» THE TASK
Transcribe all of the records precisely as they are presented.

Stored data:
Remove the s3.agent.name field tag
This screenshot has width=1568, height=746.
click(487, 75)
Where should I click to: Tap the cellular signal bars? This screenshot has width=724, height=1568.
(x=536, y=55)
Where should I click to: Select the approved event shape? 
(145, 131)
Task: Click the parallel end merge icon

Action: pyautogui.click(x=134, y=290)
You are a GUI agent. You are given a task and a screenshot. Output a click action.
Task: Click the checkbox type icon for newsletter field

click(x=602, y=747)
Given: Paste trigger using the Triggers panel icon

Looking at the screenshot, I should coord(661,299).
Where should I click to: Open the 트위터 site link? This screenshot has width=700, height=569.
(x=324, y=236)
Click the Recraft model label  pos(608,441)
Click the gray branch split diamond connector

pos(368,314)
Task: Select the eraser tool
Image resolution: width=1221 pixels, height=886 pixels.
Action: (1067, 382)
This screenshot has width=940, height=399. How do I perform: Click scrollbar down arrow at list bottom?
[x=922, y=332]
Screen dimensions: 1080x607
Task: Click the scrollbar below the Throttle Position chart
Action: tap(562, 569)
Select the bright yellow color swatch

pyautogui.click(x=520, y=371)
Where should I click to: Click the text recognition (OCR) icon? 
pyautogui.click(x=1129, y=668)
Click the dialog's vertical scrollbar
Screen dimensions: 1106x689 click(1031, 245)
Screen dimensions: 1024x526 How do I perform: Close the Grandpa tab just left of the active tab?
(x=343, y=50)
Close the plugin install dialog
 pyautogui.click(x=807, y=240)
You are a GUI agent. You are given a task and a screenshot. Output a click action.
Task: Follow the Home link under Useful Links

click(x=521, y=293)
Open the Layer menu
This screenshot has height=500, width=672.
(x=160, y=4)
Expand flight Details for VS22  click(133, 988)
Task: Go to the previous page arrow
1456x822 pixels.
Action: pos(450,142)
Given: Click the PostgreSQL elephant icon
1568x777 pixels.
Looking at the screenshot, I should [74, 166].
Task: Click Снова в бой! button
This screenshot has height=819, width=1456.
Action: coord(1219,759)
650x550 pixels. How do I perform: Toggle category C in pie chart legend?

» WORKED SOLUTION
Remove the s3.agent.name field tag
This screenshot has width=1568, height=746.
click(487, 75)
Where should I click to: Tap the cellular signal bars? This screenshot has width=724, height=1568.
(x=536, y=55)
Where should I click to: Select the approved event shape? 
(145, 131)
Task: Click the parallel end merge icon

Action: pyautogui.click(x=134, y=290)
You are a GUI agent. You are given a task and a screenshot. Output a click action.
Task: Click the checkbox type icon for newsletter field

click(x=602, y=747)
Given: Paste trigger using the Triggers panel icon

Looking at the screenshot, I should coord(661,299).
Where should I click to: Open the 트위터 site link? This screenshot has width=700, height=569.
(x=324, y=236)
Click the Recraft model label  pos(608,441)
Click the gray branch split diamond connector

pos(368,314)
Task: Select the eraser tool
Image resolution: width=1221 pixels, height=886 pixels.
Action: (1067, 382)
This screenshot has width=940, height=399. How do I perform: Click scrollbar down arrow at list bottom?
[x=922, y=332]
Screen dimensions: 1080x607
Task: Click the scrollbar below the Throttle Position chart
Action: tap(562, 569)
Select the bright yellow color swatch

pyautogui.click(x=520, y=371)
Where should I click to: Click the text recognition (OCR) icon? 
pyautogui.click(x=1129, y=668)
Click the dialog's vertical scrollbar
Screen dimensions: 1106x689 click(1031, 245)
Screen dimensions: 1024x526 How do I perform: Close the Grandpa tab just left of the active tab?
(x=343, y=50)
Close the plugin install dialog
 pyautogui.click(x=807, y=240)
You are a GUI agent. You are given a task and a screenshot. Output a click action.
Task: Follow the Home link under Useful Links

click(x=521, y=293)
Open the Layer menu
This screenshot has height=500, width=672.
(x=160, y=4)
Expand flight Details for VS22  click(133, 988)
Task: Go to the previous page arrow
1456x822 pixels.
Action: pos(450,142)
Given: Click the PostgreSQL elephant icon
1568x777 pixels.
Looking at the screenshot, I should [74, 166].
Task: Click Снова в бой! button
This screenshot has height=819, width=1456.
Action: coord(1219,759)
650x550 pixels. How do I perform: Toggle category C in pie chart legend?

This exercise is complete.